On to the second reason it's a positive thing to stay fat - "I can eat whatever I want, whenever I want." This is hard to compete with. The diet industries raked in $40 billion last year alone (down from $60 billion the year prior, maybe we are getting collectively smarter) because they make us promises that it will be easy, that we can eat items a, b & c at will and watch the pounds melt away. I personally have succumbed to these many times over the years. If I take this pill I can eat whatever I want! If I can go on low-carb I can eat steaks until I keel over! If I become a vegan I can eat as much as I want! If I do this insane butt-buster workout program I can eat whatever I want! Why are we so scared of controlled portions? Why is volume so important? Is it instinct that we might get hungry later and not have food? Is it fear of deprivation? Of loss? Of missing out? I don't have a good answer to this question. But 40 billion dollars tells me that it's important to a lot of people, not just me. The hard truth is if I want to be healthy I can't eat as much as I want whenever I want. Period. Begin grief stages. (I don't believe you. Fuck this! I'm doing what I want. Well, can I just eat 1 pie? No? Sob. Goddamnit, someone download the calorie counter on my iPhone.)
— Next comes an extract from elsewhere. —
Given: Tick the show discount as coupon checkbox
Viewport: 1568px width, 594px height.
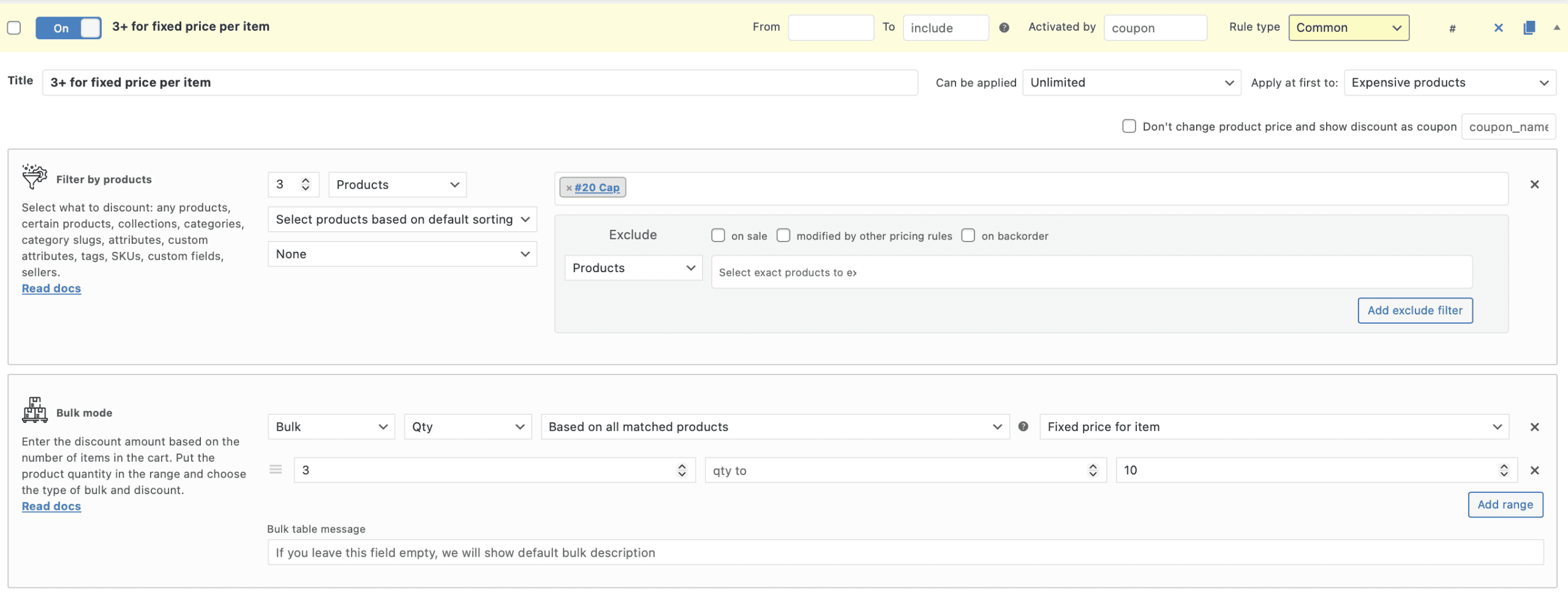Looking at the screenshot, I should pos(1129,126).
I've saved the best for last - "I don't have to change." I think humans are hard-wired to want to feel comfortable. When we have to change our routine, no matter how small it's not comfortable. With this journey not only do I have to change my eating habits which is a pain in the ass but I have to deal with all the emotions that come with a new body shape. I realized a few days ago that for the last 5 years I have been around this weight, plus an extra 20 pounds give or take. Now I am at the threshold of true change it scares the shit out of me. In the coming weeks my body will be smaller than it has been in quite some time and it's new, new new. And I thought to myself, "why the hell am I freaking out? It's a good thing that I'm smaller." I am so used to identifying myself with this body size: this is me, and I'm proud of me. I like my curves, my accomplishments, and my lifestyle. Simply put, if I get smaller a core part of my identity changes. It seems like a silly thing to be worried about, and almost impossible to put into words. Will part of me be lost along with my body fat percentage? Will people still respect me for me? Will I still have all the same accomplishments? The same challenges? Different ones? It detonates a bomb of 'what ifs' which sends me spiraling into a panic. Get paper bag, take deep breathes. Calm down - what's the solution? What is it? What is it? I am such a goal-oriented person who wants hard facts to fix things and in this situation there is no bottom line "fix." All I can do is take it one day at a time, and just keep going.
Thank you to Ben who helped inspire this cartoon.